I followed the convention in the RecurrentNetwork class example here: ray\rllib\models\torch\recurrent_net.py
@override(RecurrentNetwork)
def forward_rnn(self, x, state, seq_lens):
x = x.reshape(-1, self._num_objects, self.obs_space.shape[0], self.obs_space.shape[1])
x = self.conv(x)
x = self.flat(x)
h_in = state[0].reshape(-1, self.cell_size)
print(f"seq_len {seq_lens}")
print(f"x.shape {x.shape}, h_in.shape {h_in.shape}")
h = self.gru(x, h_in)
self.value = self.val(h)
logits = self.fc(h)
print(f"h.shape {h.shape}, logits.shape {logits.shape}, self.value.shape {self.value.shape}")
print('_'*60)
return logits, [h]
A hacky way to get around that would be to h_stack the hidden_state vector onto itself the necessary number of times to match the batch_size of the input data.

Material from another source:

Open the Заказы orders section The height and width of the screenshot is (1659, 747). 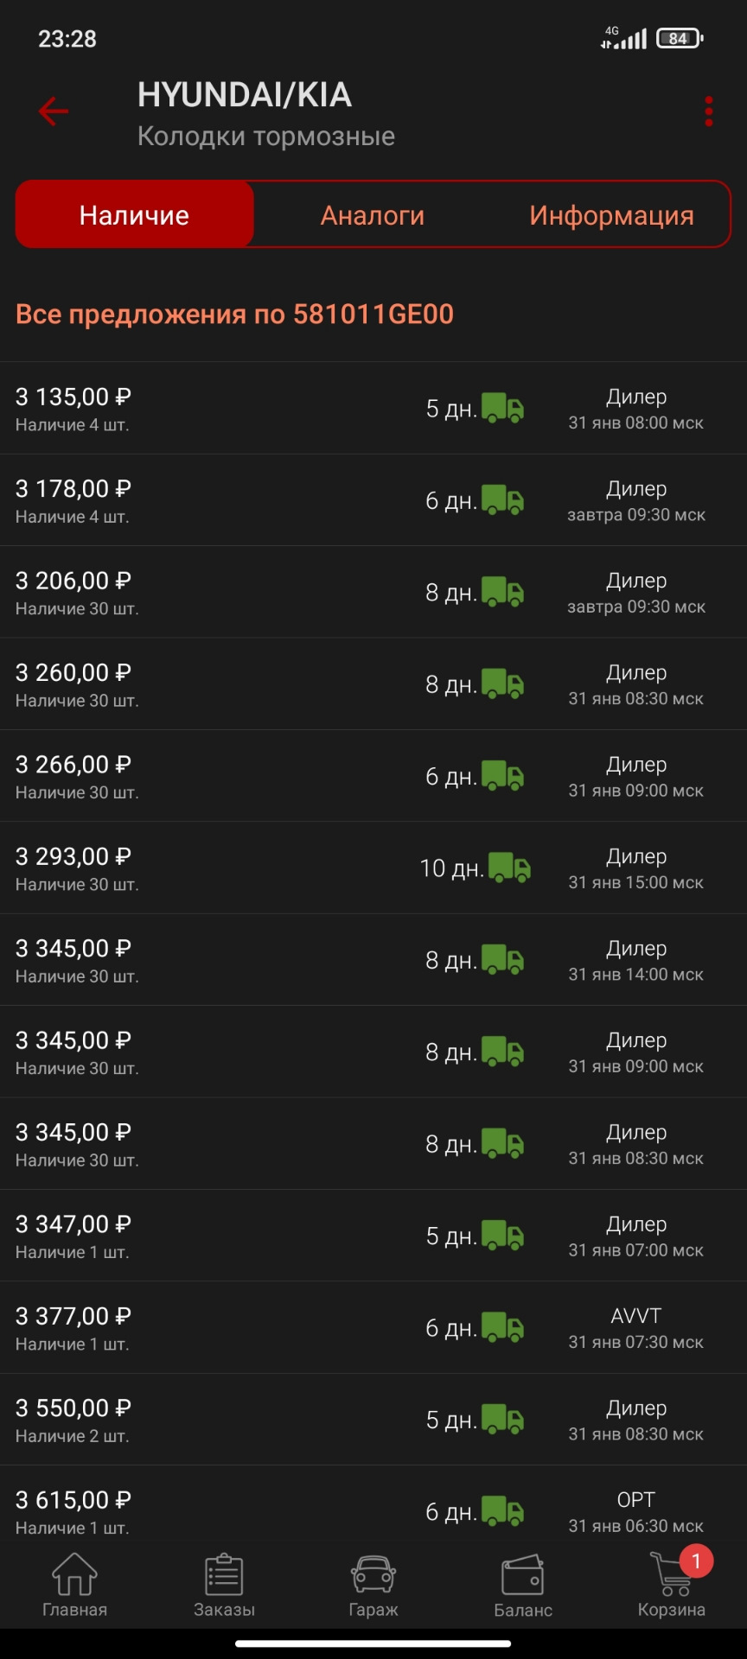click(x=224, y=1585)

@override(RecurrentNetwork)
def forward_rnn(self, x, state, seq_lens):
x = x.reshape(-1, self._num_objects, self.obs_space.shape[0], self.obs_space.shape[1])
x = self.conv(x)
x = self.flat(x)
h_in = state[0].reshape(-1, self.cell_size)
print(f"seq_len {seq_lens}")
print(f"x.shape {x.shape}, h_in.shape {h_in.shape}")

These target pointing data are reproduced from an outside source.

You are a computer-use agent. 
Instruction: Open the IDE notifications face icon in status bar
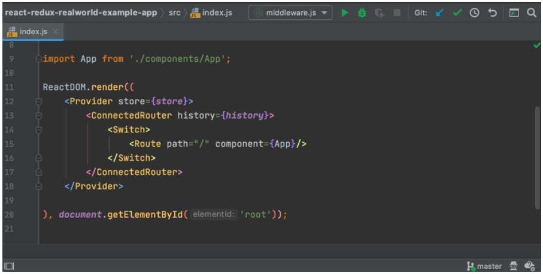tap(529, 266)
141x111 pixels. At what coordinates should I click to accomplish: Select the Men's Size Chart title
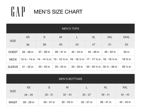[x=58, y=12]
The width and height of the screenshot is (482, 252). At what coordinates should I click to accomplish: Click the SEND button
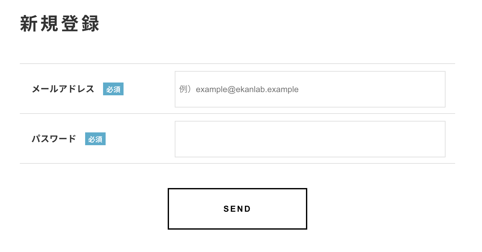click(x=237, y=209)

if not h_in.shape[0] == x.shape[0]:
missing_h = self.conv.weight.new(x.shape[0] - h_in.shape[0], h_in.shape[1]).zero_()
h_in = torch.vstack((h_in, missing_h))
h = self.gru(x, h_in)
self.value = self.val(h)
logits = self.fc(h)
print(f"h.shape {h.shape}, logits.shape {logits.shape}, self.value.shape {self.value.shape}")
print('_'*60)
return logits, [h]
This seems to work (from a getting all the shapes to line up perspective).